障害のある人の発話に対応した音声認識技術開発プロジェクト「Speech Accessibility Project」とは何か

Screenless Media Lab.ウィークリー・リポート
2022.10/21 TBSラジオ『Session』OA

Screenless Media Lab.は、音声をコミュニケーションメディアとして捉え直すことを目的としています。今回は、障害のある人に対応した音声認識技術の開発プロジェクトについて紹介します。

◾アメリカで発足「「Speech Accessibility Project」

音声認識技術の様々な発展については、これまで当ラボも多く紹介してきました。
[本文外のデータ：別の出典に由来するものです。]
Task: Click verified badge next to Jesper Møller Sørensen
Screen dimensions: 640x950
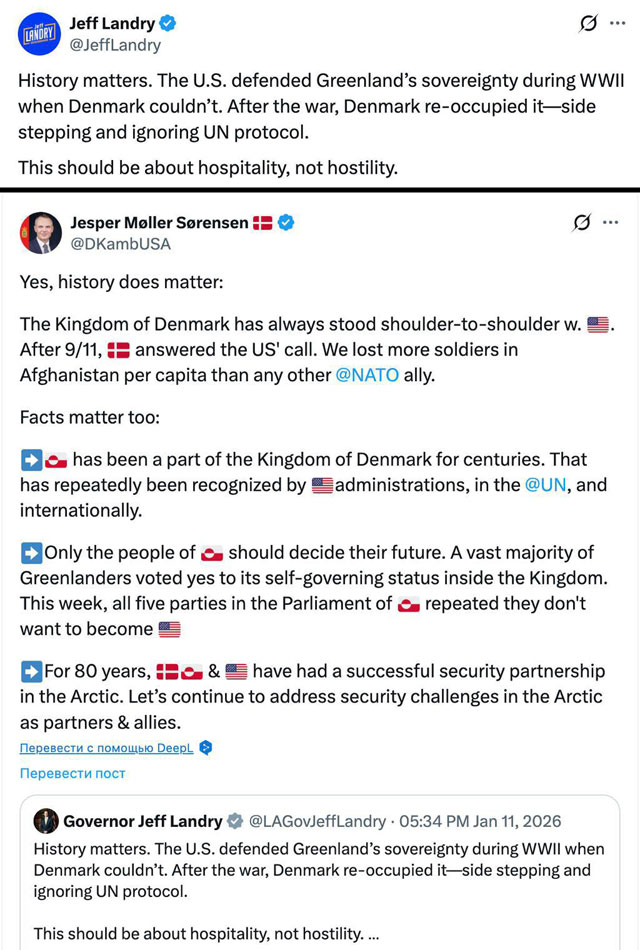Action: click(286, 223)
また、障害のある人に向けた支援技術として、色やお札の種類を判別してユーザーに伝える技術、特にマイクロソフトが開発する「Seeing AI」など、様々な取り組みを紹介しています。

そんな中、新たなプロジェクト「Speech Accessibility Project」が2022年10月、米イリノイ大学アーバナ・シャンペーン校が主導する形で発足しました。このプロジェクトにはAmazon、Apple、Google、Meta、Microsoftといった大手IT企業のほか、非営利の障害者団体が参加しています。
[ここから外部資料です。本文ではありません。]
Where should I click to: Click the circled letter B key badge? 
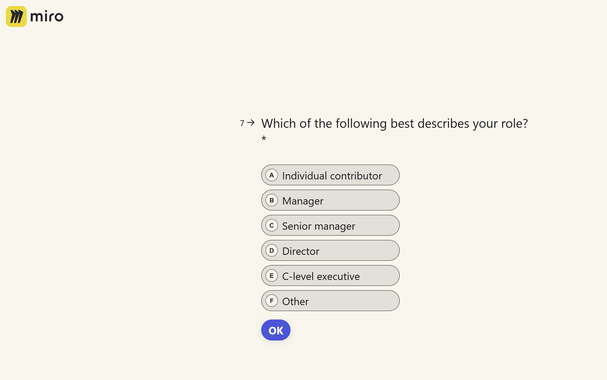pos(272,200)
このプロジェクトの目的は、障害者に特化した音声認識技術の開発にあります。音声認識技術はスマホやスマートスピーカーに搭載されていますが、障害に関連する発話には対応していないものがほとんどです。例えば、筋萎縮性側索硬化症(ALS)やパーキンソン病、脳性まひやダウン症等の影響を受けた人の発話はシステムが対応していませんが、その原因はデータセット(学習の元になる音声)にあります。

そこでプロジェクトでは、録音された音声サンプル提供する有償ボランティアを募集し、それらの音声サンプルデータを機械学習し、様々な発話に対応したシステムの作成を目指します。プロジェクトはまず、アメリカ英語に焦点を当てるとしています。

◾技術を利用することでできること

研究は、電気・コンピュータ工学が専門のマーク・ハセガワ・ジョンソン教授をリーダーに、言語聴覚学の専門家等が参加しています。デジタル社会における音声コミュニケーションは重要性を増していますが、特に様々な障害のある人にとっては、スマホを用いて声だけで周りの情報を得たり、物事を指示することが簡単になることは、生活環境の大幅な向上につながります。

様々な障害に対応するデジタル機器は、年々増えています。グーグルやアップルも全盲や弱視の人が人や対象を識別するアプリを提供したり、2020年からiphoneの一部の機器では、「人の検出」という、周りに人がいることを知らせる機能も搭載されています。他にも、音声情報を自動で文字起こしする「キャプション機能」のように、聴覚障害のある人だけでなく、様々な人々に利用される機能もあります。

このように、技術開発を進めることで、私たちの社会をよりよいものにしていくことは、誰にとっても望ましいことであると思われます。